What?? Here's the scoop: There were whispy clouds that night, and the seeing wasn't very good. Seeing is when the atmosphere "boils" and causes things in the sky to look blurry. But it changes from moment to moment, so one second it might be clear, then the next second it is more blurry. So I exported the video to a sequence of 150 frames and processed them with a program called Keith's Image Stacker. This program is awesome and free! It allows you to cull out the blurry frames, and it "stacks" the good frames, which equalizes the brightness and lowers the noise and enhances the details and a ton of other cool things. Then you can sharpen the detail and voila:

So if you like photography or astronomy or both, give it a try. All you need is a video capable DSLR, an old lens (or a new one,) a tripod and some free software. Here's my setup:
T3i + Vivitar Series 1 70-210mm f3.5 circa 1979
Also check out M Pax at Wistful Nebulae who works at a real observatory in the summers and takes cool astro photos. Thanks for the inspiration M Pax!

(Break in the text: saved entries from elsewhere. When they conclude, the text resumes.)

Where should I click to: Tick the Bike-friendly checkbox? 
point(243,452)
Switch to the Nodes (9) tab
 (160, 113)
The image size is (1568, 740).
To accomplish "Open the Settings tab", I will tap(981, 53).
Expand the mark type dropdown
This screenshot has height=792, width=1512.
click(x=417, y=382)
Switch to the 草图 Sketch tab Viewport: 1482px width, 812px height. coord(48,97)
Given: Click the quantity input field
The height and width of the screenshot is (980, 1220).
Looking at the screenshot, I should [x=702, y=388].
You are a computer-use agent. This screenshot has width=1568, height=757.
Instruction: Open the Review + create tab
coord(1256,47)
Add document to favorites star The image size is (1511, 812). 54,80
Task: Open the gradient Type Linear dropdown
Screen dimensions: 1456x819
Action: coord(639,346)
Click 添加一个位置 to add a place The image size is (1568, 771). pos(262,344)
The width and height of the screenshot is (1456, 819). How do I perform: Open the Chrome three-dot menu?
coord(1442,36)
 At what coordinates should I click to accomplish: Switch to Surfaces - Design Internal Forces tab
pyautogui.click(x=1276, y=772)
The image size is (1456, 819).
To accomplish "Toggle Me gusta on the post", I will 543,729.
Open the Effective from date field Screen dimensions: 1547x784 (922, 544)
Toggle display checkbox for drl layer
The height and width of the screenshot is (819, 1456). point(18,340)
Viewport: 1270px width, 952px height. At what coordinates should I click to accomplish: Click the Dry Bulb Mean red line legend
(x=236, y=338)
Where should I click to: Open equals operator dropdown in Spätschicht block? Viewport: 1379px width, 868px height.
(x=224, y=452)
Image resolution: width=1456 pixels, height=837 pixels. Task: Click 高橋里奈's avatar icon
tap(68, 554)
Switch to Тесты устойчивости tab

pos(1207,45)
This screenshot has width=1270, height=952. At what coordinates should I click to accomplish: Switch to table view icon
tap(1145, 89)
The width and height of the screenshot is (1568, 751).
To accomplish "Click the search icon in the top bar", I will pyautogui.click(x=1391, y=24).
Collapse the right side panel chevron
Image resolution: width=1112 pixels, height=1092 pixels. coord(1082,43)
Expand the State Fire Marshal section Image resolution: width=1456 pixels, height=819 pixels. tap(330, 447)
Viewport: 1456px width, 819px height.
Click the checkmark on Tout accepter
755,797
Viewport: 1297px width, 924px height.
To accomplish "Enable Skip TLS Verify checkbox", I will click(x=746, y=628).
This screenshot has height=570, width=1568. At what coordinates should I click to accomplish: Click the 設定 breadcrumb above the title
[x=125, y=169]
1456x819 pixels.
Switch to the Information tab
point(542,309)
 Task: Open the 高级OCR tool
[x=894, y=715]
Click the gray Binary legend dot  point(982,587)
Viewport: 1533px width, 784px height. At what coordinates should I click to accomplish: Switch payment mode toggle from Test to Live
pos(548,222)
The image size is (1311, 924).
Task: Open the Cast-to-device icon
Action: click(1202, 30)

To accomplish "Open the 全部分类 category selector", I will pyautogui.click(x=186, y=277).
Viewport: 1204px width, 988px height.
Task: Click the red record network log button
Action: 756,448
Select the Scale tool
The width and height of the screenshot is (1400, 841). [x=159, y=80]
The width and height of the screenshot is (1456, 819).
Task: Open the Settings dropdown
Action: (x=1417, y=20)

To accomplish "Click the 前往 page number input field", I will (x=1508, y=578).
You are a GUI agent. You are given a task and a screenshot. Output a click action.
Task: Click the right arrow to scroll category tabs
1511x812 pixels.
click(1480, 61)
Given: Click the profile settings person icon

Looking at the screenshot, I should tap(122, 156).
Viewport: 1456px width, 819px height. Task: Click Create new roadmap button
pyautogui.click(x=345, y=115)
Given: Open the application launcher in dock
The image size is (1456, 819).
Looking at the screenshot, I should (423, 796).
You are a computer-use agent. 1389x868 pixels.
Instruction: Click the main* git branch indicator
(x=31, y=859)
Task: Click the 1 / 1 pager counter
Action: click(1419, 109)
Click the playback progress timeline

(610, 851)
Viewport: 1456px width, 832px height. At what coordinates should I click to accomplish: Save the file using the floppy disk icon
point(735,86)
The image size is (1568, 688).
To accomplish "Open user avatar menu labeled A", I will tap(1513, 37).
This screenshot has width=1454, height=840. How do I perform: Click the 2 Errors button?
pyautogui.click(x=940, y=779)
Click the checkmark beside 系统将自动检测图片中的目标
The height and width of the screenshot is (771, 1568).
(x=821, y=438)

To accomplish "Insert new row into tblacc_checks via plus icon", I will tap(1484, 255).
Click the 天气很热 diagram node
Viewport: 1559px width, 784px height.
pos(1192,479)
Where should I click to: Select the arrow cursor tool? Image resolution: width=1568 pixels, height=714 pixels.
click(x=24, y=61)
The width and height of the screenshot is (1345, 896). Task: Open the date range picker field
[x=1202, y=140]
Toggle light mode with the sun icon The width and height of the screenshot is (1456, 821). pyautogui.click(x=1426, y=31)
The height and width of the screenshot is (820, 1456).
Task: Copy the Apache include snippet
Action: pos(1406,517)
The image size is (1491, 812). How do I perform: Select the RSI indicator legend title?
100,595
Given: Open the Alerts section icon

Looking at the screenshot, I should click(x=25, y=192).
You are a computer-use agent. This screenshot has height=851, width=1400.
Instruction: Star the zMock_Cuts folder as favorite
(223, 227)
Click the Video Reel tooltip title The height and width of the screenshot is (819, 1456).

So, who here likes looking up at night?


  1. When I was a kid my dad bought a high powered telescope, and we spent many summer nights looking at the moon. Best science class I ever took :)

    Those look great.


    1. Well i guess its all the cleanliness of camera.I think you should be applauded for your efforts in bringing out the picture of moon similar to NASA's.It must have been very stressful for you.

  2. Thanks Donna & roofers!

    Yep, I think if more people had a chance to look at the universe through a telescope (or even eyeballs) the world would be a better place :)

  3. Ooo. Moon photos. Like the camera set up. I got a new camera for Christmas. I'll need to get a camera mount for the telescope and some other stuff. A techno gizmo thingy. And, Eric & I are hoping the new camera at the observatory is working this year. I just wish I could really capture what I see. Probably never will. The camera and the eye do not see the same in the dark.

    Awesome photos.

    Thanks for the shoutout.

  4. Very nice! I'm sure you could use the Latin or Greek name if you'd like something more exotic than moon (of course, it'd still be moon just in a different language... :P).

  5. @M Pax - I can't wait till you mount your camera to your telescope. That should be pretty cool. The last I remember, your observatory scope went "clunk!" and then stopped working. I hope it got fixed! I agree that pics are great but not like seeing it for real.

    @Lindsay - Ha, yep I suppose so. You made me Google it! Here are the results: Latin is Luna (of course) and Greek is Selene, which is kind of cool. So on the next full moon, you can say "Up there is Selene, shining brightly down upon us and turning people everywhere into werewolves."